### WHAT IS REQUIRED
In the data below, swap every "Instruction" for "Command" and write out all of the lines again, keeping everything else unchanged.

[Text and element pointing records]
════════

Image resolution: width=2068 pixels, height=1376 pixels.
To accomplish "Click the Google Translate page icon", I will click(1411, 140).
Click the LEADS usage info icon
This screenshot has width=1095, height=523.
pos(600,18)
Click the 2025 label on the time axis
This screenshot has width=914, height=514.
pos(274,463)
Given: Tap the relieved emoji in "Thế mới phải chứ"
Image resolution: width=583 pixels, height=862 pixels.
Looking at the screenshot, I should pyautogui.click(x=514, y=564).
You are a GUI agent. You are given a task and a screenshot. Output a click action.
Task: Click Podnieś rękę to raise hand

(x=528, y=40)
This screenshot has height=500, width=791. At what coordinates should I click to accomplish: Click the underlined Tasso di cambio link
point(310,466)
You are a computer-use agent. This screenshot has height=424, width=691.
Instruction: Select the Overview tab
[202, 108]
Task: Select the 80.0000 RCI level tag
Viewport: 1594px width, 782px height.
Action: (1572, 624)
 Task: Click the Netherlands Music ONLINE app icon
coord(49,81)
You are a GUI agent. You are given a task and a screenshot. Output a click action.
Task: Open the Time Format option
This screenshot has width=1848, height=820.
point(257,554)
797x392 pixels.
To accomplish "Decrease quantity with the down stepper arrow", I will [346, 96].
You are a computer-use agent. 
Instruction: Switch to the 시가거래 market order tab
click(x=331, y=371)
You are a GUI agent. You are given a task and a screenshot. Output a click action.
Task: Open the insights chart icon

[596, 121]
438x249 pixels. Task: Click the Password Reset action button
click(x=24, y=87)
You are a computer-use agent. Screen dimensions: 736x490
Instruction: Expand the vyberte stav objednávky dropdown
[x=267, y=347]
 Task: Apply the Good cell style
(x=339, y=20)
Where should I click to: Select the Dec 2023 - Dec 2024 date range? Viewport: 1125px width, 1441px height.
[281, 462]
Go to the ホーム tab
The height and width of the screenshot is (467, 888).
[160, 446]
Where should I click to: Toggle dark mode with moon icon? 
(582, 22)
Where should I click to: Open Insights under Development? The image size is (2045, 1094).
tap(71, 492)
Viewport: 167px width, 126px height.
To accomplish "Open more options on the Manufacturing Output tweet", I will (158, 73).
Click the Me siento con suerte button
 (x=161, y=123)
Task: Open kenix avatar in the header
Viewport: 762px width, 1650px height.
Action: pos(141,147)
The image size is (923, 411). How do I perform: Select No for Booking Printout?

════════

### ANSWER TO THE PROBLEM
Image resolution: width=2068 pixels, height=1376 pixels.
To accomplish "Click the Google Translate page icon", I will click(1411, 140).
Click the LEADS usage info icon
This screenshot has width=1095, height=523.
pos(600,18)
Click the 2025 label on the time axis
This screenshot has width=914, height=514.
pos(274,463)
Given: Tap the relieved emoji in "Thế mới phải chứ"
Image resolution: width=583 pixels, height=862 pixels.
Looking at the screenshot, I should pyautogui.click(x=514, y=564).
You are a GUI agent. You are given a task and a screenshot. Output a click action.
Task: Click Podnieś rękę to raise hand

(x=528, y=40)
This screenshot has height=500, width=791. At what coordinates should I click to accomplish: Click the underlined Tasso di cambio link
point(310,466)
You are a computer-use agent. This screenshot has height=424, width=691.
Command: Select the Overview tab
[202, 108]
Task: Select the 80.0000 RCI level tag
Viewport: 1594px width, 782px height.
Action: (1572, 624)
 Task: Click the Netherlands Music ONLINE app icon
coord(49,81)
You are a GUI agent. You are given a task and a screenshot. Output a click action.
Task: Open the Time Format option
This screenshot has width=1848, height=820.
point(257,554)
797x392 pixels.
To accomplish "Decrease quantity with the down stepper arrow", I will [346, 96].
You are a computer-use agent. 
Command: Switch to the 시가거래 market order tab
click(x=331, y=371)
You are a GUI agent. You are given a task and a screenshot. Output a click action.
Task: Open the insights chart icon

[596, 121]
438x249 pixels. Task: Click the Password Reset action button
click(x=24, y=87)
You are a computer-use agent. Screen dimensions: 736x490
Command: Expand the vyberte stav objednávky dropdown
[x=267, y=347]
 Task: Apply the Good cell style
(x=339, y=20)
Where should I click to: Select the Dec 2023 - Dec 2024 date range? Viewport: 1125px width, 1441px height.
[281, 462]
Go to the ホーム tab
The height and width of the screenshot is (467, 888).
[160, 446]
Where should I click to: Toggle dark mode with moon icon? 
(582, 22)
Where should I click to: Open Insights under Development? The image size is (2045, 1094).
tap(71, 492)
Viewport: 167px width, 126px height.
To accomplish "Open more options on the Manufacturing Output tweet", I will (158, 73).
Click the Me siento con suerte button
 (x=161, y=123)
Task: Open kenix avatar in the header
Viewport: 762px width, 1650px height.
Action: pos(141,147)
The image size is (923, 411). How do I perform: Select No for Booking Printout?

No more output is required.